Tracking memory usage in Linux
When working with big data optimizing the memory footprint is important.
In this example we’re serializing a data frame with 50 million elements using R’s native serialize
function:
df <- data.frame(runif(50e6,1,10))
ser <- serialize(df,NULL)
Each element is a double that takes 8 bytes. If we do the math the data frame should be 400MB (50M elements, 8byte each). The serialized version should be around 400MB too. However if we run that code and check the memory usage we see the following:
$ cat /proc/15155/status |grep Vm
...
VmHWM: 1207792 kB
VmRSS: 817272 kB
VmRSS
is the resident memory and in this case it’s around 800MB as we’d expect.
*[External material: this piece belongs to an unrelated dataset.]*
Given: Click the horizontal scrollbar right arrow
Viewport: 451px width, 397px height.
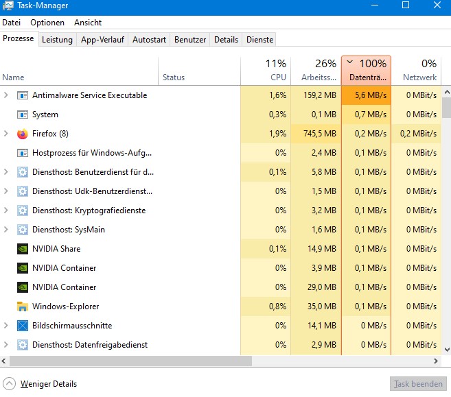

However the peak memory usage (VmHWM
) is 1.2GB. Let’s fire up GDB
and see what’s going on. The relevant R code is:
InitMemOutPStream(&out, &mbs, type, version, hook, fun);
R_Serialize(object, &out);
val = CloseMemOutPStream(&out);
...
return val;
If we set a breakpoint right after R_serialize
we see that the memory usage is around 800MB, as we’d expect:
VmRSS: 816664 kB
However is we step into CloseMemOutPStream
we see this:
PROTECT(val = allocVector(RAWSXP, mb->count));
memcpy(RAW(val), mb->buf, mb->count);
free_mem_buffer(mb);
The code is allocating a whole new buffer and copying the serialized object there. If we set a breakpoint just before free
, the memory usage at that point is 1.2GB.
VmRSS: 1207384 kB
Optimizing the code
Using R’s serialize
we need 3x the amount of original memory (1.2GB for a 400MB) data frame, which is not acceptable.
Ideally we’d like to avoid the last copy and just serialize the object in a final buffer.
The other improvement would be to serialize the object in chunks. E.g. we could have a 10MB buffer and stream parts of the serialized object from that buffer. In this case the peak memory usage would be 410MB instead of 1.2GB!